[start Data]
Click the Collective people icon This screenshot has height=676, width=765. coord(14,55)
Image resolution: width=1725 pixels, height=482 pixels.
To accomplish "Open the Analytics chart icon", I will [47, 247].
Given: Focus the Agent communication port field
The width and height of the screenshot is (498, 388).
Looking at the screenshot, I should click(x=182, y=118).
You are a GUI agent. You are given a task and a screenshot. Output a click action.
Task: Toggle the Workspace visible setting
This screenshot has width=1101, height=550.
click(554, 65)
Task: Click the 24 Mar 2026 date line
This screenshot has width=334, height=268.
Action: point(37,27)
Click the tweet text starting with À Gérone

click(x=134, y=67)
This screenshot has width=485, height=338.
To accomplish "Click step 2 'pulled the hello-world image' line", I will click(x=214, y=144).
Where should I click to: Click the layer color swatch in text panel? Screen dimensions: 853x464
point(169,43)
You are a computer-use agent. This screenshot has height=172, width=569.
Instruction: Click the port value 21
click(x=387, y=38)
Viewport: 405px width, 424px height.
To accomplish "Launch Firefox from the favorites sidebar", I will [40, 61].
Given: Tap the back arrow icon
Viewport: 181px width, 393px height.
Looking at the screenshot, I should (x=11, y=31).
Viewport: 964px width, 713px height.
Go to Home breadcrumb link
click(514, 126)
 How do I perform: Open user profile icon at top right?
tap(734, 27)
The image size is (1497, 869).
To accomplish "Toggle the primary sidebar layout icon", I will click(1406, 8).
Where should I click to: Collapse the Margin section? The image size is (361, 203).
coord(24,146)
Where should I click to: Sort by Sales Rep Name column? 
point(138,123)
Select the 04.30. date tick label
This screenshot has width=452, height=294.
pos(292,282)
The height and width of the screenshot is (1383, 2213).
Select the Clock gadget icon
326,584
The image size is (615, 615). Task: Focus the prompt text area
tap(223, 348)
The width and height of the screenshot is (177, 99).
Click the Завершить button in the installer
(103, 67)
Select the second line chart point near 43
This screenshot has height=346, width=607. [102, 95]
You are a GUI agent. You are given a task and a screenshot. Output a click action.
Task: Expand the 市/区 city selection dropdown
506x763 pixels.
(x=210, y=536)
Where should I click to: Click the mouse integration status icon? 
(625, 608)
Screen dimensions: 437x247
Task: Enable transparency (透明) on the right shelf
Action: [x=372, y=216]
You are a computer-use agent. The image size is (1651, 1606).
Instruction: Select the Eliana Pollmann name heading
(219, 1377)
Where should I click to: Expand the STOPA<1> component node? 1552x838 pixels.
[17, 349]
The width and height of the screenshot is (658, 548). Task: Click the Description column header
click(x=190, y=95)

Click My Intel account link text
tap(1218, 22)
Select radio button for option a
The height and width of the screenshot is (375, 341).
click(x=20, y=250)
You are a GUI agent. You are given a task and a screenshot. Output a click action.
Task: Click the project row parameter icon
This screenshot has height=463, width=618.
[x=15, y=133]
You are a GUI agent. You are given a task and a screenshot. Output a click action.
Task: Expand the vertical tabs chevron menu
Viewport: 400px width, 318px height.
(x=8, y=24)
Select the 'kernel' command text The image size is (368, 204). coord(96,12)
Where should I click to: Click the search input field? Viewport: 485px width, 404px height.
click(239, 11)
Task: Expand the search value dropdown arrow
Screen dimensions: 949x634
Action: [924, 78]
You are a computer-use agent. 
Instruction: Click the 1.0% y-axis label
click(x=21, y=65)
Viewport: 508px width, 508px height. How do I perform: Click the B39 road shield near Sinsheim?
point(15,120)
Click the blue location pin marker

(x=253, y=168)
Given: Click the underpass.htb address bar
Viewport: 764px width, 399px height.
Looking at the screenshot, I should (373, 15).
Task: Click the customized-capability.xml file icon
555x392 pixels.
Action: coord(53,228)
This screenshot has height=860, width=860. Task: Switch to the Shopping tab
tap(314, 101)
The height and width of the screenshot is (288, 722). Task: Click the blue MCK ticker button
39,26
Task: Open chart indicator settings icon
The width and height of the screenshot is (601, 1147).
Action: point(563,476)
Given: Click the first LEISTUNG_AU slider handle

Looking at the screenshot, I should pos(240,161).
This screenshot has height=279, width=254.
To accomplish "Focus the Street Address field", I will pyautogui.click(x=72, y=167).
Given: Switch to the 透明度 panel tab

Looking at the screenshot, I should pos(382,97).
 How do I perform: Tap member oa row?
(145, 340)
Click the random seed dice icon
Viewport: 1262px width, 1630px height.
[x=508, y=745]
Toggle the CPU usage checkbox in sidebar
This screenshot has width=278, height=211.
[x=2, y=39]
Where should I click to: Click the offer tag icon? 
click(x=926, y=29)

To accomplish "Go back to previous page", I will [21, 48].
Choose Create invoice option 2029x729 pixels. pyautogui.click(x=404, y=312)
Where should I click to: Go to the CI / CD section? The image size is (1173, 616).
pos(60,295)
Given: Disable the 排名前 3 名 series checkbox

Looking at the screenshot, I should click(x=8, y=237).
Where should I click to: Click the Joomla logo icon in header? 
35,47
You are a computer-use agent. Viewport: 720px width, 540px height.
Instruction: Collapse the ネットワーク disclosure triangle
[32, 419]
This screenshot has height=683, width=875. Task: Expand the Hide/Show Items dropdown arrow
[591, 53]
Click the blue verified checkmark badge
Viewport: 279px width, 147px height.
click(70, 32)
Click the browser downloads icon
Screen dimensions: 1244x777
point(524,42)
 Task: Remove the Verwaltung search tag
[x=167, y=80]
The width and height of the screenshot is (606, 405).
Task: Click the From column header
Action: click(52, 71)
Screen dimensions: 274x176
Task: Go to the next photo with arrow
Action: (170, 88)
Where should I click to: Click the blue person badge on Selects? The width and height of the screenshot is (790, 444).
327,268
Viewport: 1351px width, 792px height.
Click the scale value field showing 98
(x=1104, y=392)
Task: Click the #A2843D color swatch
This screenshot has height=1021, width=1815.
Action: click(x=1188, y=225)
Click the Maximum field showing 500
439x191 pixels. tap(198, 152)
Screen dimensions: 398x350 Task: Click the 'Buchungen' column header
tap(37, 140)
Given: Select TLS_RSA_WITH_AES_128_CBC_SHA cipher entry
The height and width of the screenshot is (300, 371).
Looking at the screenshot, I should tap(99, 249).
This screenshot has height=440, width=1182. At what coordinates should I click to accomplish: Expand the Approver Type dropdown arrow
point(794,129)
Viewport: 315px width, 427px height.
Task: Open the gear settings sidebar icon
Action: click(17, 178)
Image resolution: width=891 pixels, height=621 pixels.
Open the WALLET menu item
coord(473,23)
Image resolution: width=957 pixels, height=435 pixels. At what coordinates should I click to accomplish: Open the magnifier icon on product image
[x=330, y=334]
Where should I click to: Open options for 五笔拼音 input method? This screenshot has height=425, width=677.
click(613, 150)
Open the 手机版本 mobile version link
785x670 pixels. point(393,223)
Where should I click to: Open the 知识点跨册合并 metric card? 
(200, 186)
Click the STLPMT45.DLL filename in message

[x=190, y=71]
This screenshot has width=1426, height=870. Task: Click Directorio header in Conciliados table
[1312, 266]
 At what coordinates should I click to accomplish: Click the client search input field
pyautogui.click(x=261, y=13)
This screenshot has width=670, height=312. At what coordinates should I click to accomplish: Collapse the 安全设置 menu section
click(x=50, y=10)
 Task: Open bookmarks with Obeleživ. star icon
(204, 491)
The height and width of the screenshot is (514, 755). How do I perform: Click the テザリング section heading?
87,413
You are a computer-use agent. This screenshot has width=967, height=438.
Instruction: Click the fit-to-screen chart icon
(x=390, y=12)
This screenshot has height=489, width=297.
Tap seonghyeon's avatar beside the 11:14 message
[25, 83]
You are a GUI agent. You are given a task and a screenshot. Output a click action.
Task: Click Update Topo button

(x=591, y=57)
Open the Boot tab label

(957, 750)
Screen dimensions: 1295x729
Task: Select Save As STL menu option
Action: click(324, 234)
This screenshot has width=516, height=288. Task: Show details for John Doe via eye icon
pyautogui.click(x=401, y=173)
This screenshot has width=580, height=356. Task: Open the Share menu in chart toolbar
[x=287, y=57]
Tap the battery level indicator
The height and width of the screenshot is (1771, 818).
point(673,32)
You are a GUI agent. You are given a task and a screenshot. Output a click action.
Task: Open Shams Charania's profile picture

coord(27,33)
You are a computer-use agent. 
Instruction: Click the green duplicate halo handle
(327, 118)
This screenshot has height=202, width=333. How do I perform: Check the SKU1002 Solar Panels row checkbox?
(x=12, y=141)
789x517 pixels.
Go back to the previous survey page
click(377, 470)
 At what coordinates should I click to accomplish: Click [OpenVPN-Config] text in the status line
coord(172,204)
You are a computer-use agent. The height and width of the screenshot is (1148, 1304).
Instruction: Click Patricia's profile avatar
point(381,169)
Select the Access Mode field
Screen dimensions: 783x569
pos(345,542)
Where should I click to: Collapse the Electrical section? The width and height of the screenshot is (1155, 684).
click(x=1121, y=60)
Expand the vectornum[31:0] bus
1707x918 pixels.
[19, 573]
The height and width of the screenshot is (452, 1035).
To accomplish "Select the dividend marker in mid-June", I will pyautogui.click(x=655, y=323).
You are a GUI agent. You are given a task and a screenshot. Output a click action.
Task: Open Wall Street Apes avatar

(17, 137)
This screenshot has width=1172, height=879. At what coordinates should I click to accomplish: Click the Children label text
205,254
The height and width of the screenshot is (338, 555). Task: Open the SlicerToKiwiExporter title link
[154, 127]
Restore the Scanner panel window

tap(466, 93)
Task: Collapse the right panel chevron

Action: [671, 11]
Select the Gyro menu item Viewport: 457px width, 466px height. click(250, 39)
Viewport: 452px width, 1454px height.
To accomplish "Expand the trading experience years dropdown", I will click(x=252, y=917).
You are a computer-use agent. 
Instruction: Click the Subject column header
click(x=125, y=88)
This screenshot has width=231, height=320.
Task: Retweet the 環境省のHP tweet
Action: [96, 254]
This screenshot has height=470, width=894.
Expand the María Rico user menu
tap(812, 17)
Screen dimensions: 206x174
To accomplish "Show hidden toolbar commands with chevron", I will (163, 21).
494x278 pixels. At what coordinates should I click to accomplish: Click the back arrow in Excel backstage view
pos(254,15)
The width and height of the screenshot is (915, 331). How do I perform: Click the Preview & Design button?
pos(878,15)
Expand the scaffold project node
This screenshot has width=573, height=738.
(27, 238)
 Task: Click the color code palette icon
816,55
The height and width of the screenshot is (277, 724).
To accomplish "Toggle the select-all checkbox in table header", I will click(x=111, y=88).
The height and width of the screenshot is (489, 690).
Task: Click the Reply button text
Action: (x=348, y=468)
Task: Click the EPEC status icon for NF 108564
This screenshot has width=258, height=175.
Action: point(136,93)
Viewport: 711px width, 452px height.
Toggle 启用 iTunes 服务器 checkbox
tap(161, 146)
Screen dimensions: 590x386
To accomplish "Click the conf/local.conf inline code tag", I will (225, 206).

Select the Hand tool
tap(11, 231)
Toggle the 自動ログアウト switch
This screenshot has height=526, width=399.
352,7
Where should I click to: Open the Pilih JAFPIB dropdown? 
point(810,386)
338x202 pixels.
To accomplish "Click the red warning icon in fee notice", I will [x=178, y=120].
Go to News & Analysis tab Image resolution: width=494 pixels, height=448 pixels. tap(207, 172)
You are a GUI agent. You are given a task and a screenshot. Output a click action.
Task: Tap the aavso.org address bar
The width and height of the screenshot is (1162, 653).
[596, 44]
[end Data]
- _What is being asked_
Determine how many lines of the listing above contain the string "Instruction", with case significant, and give only that number.

- _Answer below_
8